■ **What you should do**: Please reproduce the entries below exactly from the line with "The image size is (1276, 773)." through their last line, leaving out any pictures.

Dataset entries
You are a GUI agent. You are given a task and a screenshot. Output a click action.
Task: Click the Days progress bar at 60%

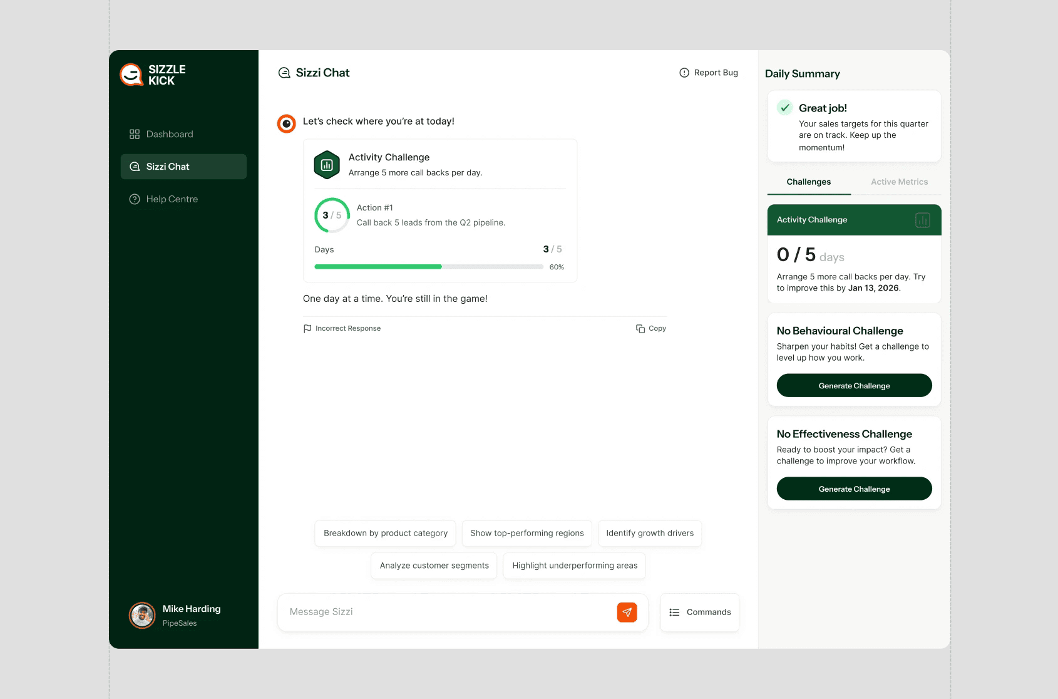(428, 266)
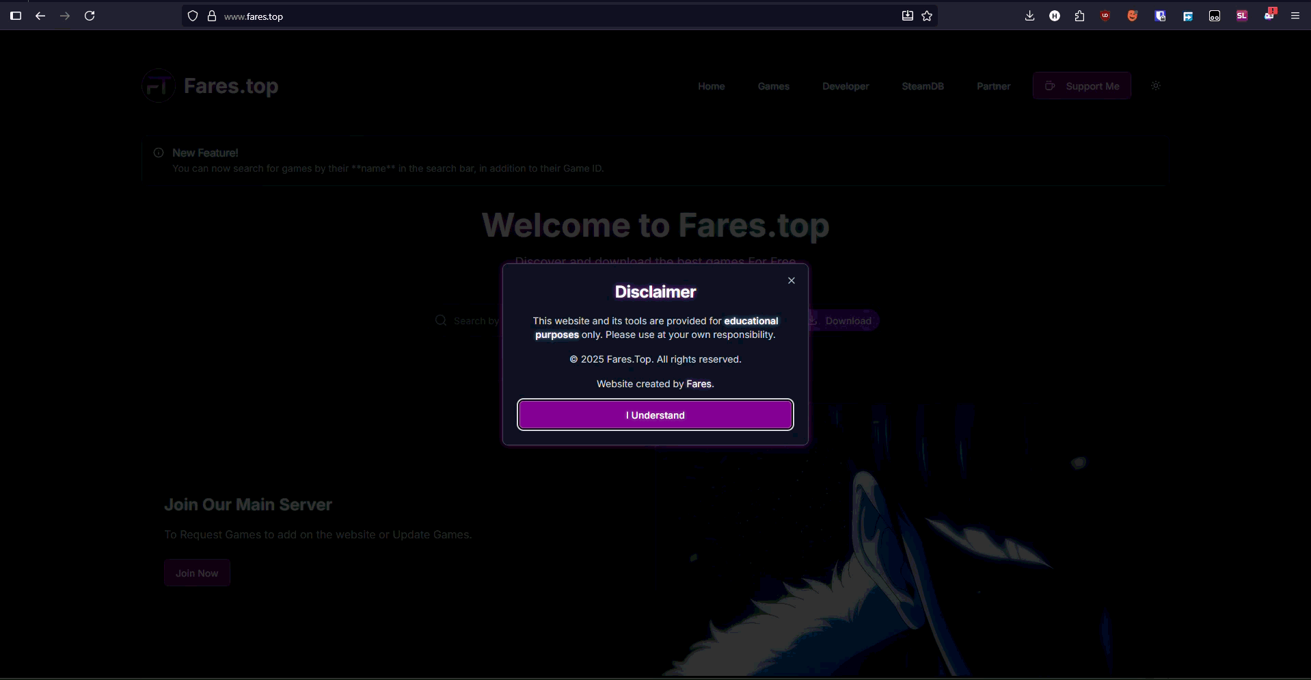Image resolution: width=1311 pixels, height=680 pixels.
Task: Open the extension showing a notification badge
Action: tap(1269, 16)
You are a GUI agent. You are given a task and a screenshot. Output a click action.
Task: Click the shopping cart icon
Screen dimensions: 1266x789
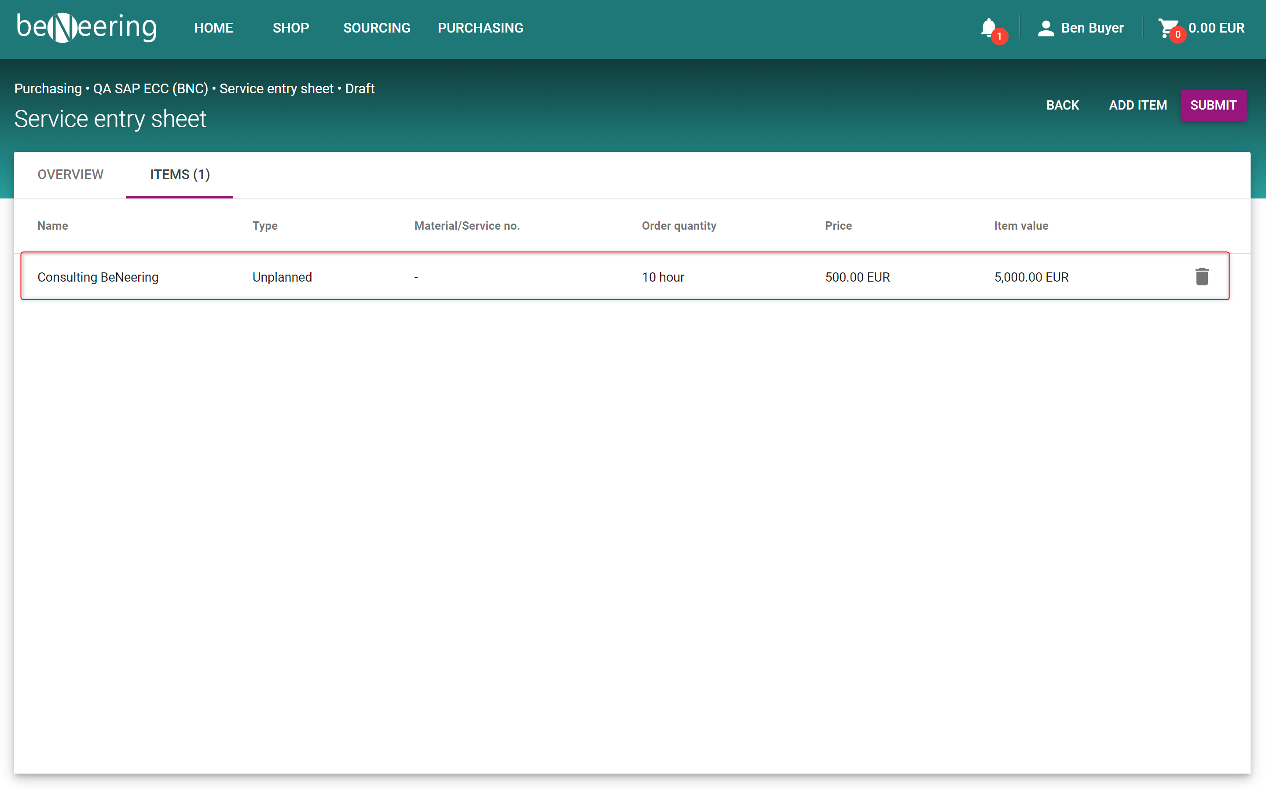pyautogui.click(x=1167, y=28)
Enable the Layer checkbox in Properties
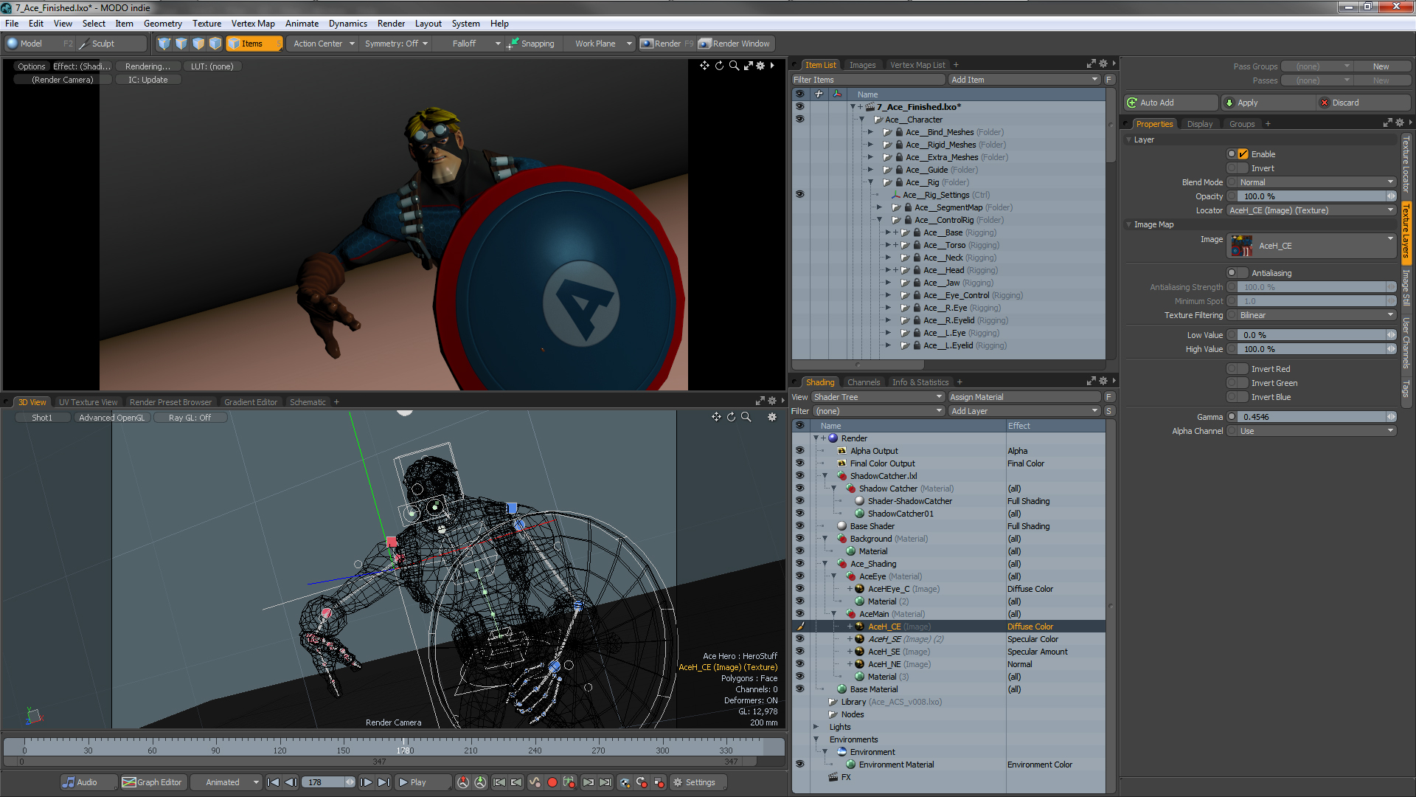Image resolution: width=1416 pixels, height=797 pixels. point(1241,153)
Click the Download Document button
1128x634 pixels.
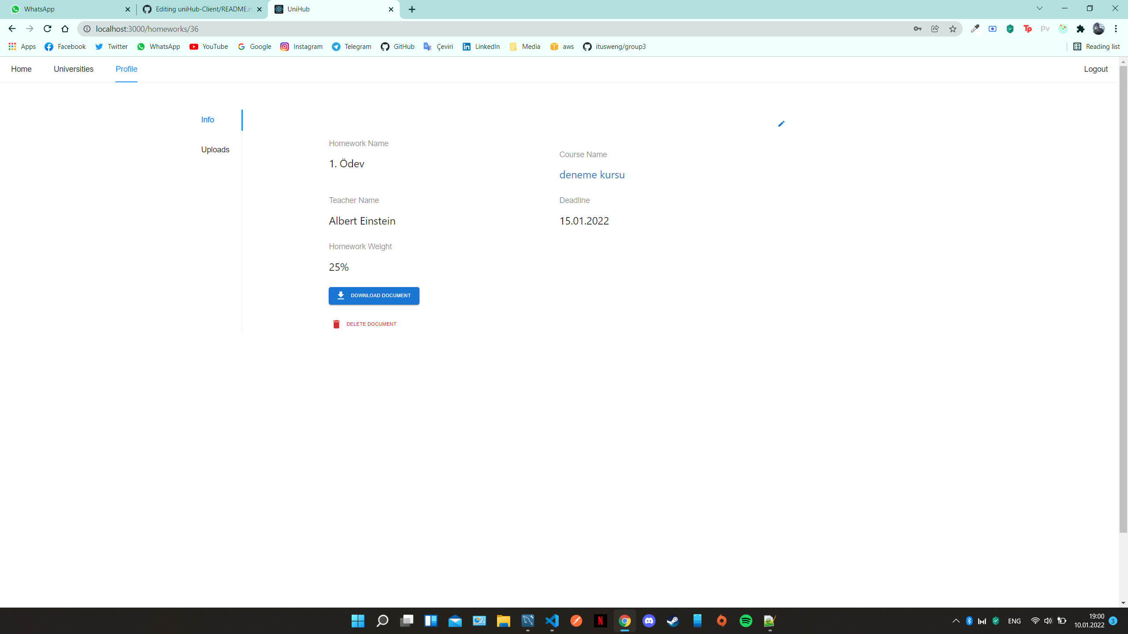374,295
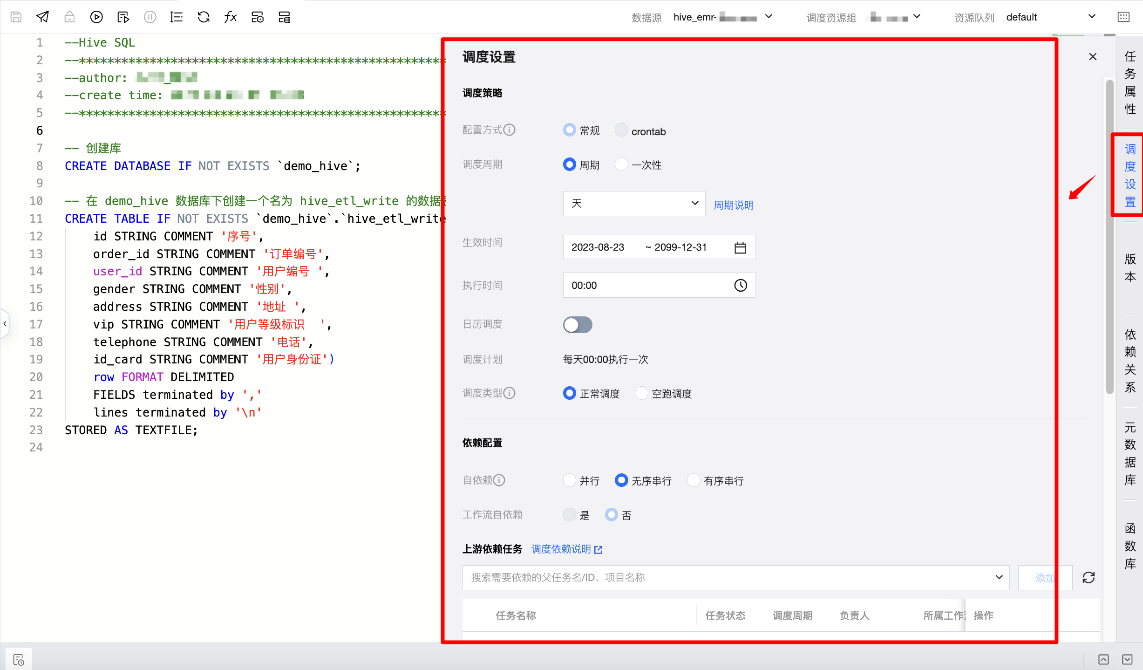Image resolution: width=1143 pixels, height=670 pixels.
Task: Open the 依赖关系 side tab
Action: click(x=1130, y=361)
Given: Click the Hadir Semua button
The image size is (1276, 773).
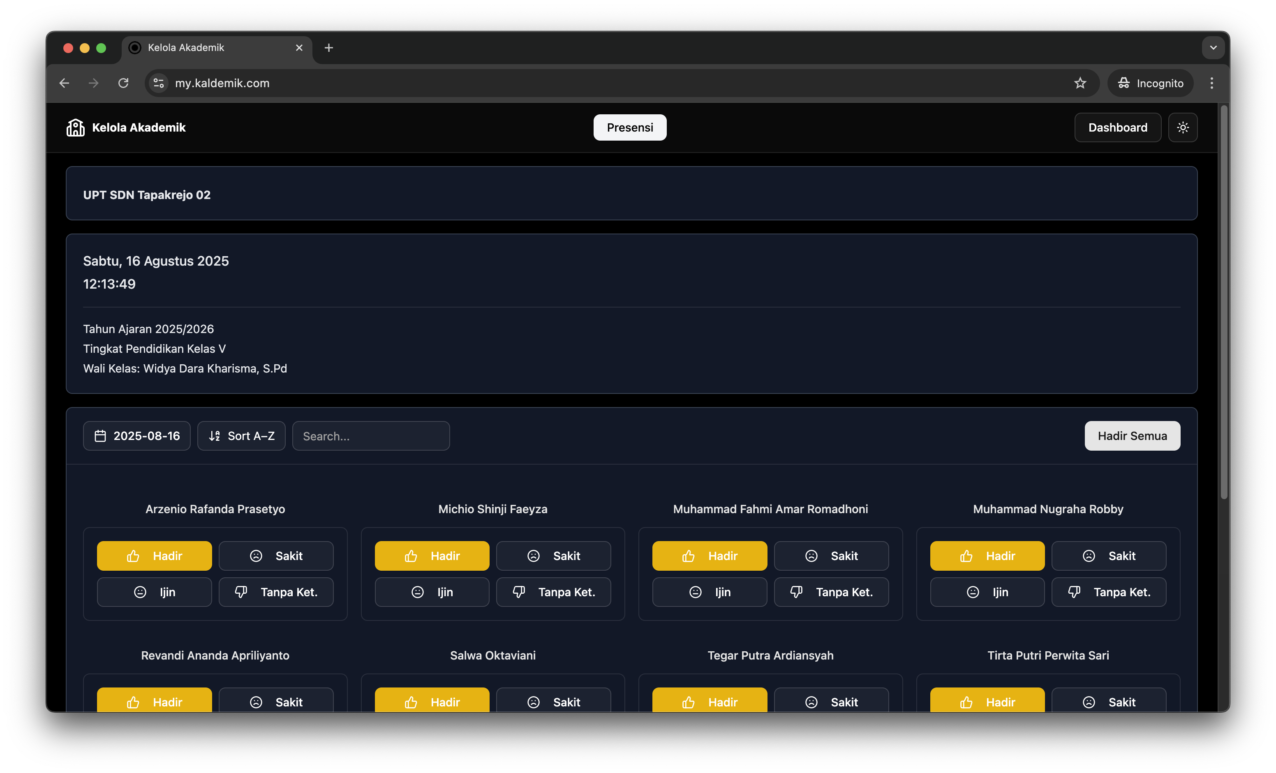Looking at the screenshot, I should 1132,436.
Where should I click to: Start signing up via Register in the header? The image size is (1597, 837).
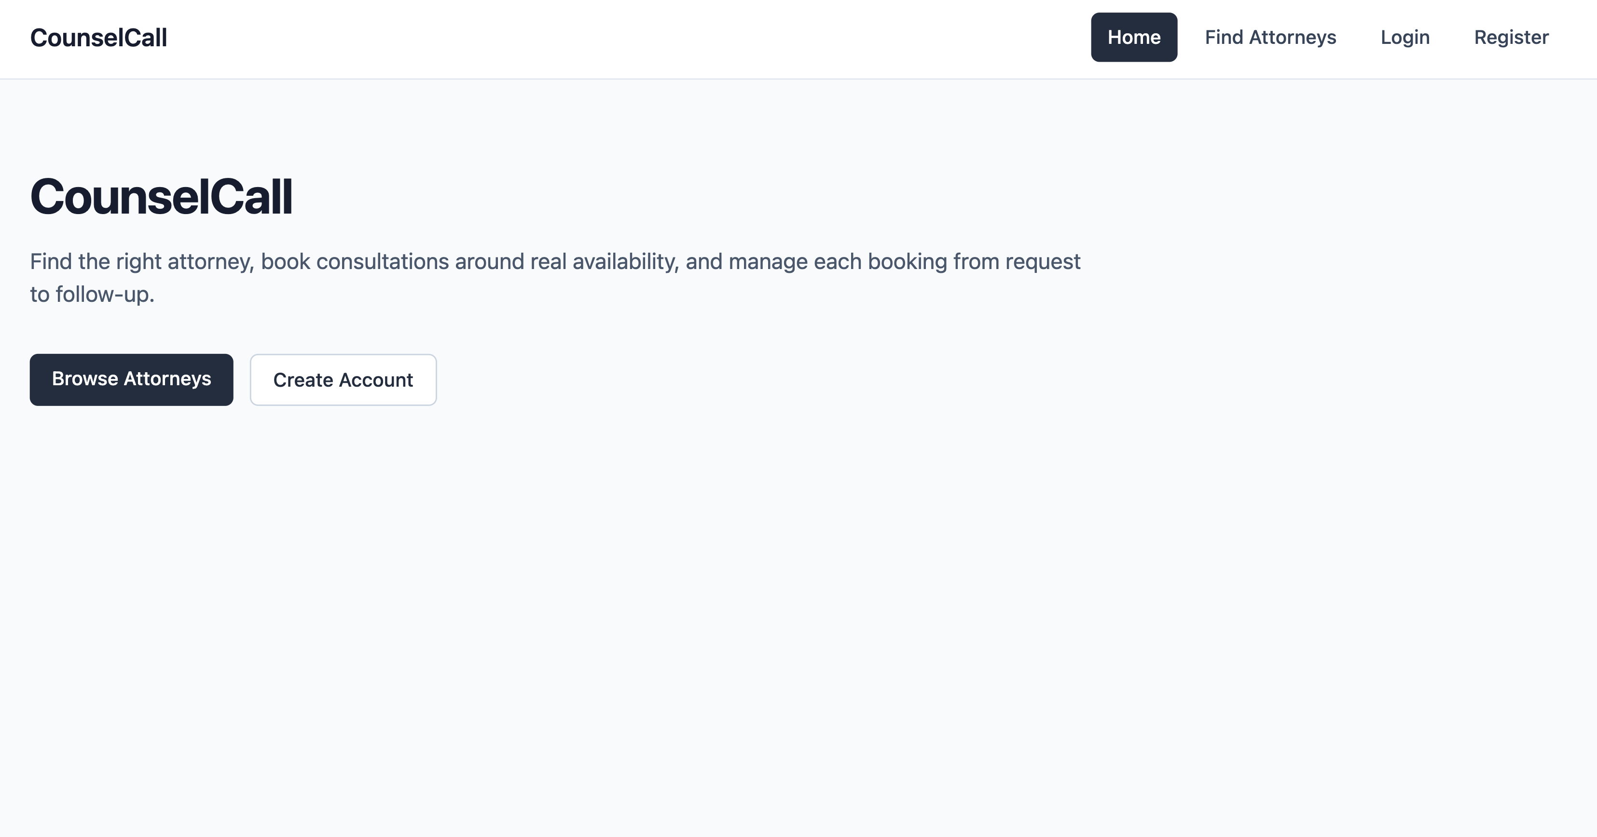(1511, 37)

■ **Exercise output**:
The image size is (1276, 773).
Looking at the screenshot, I should 1132,436.
Where should I click to: Start signing up via Register in the header? The image size is (1597, 837).
(1511, 37)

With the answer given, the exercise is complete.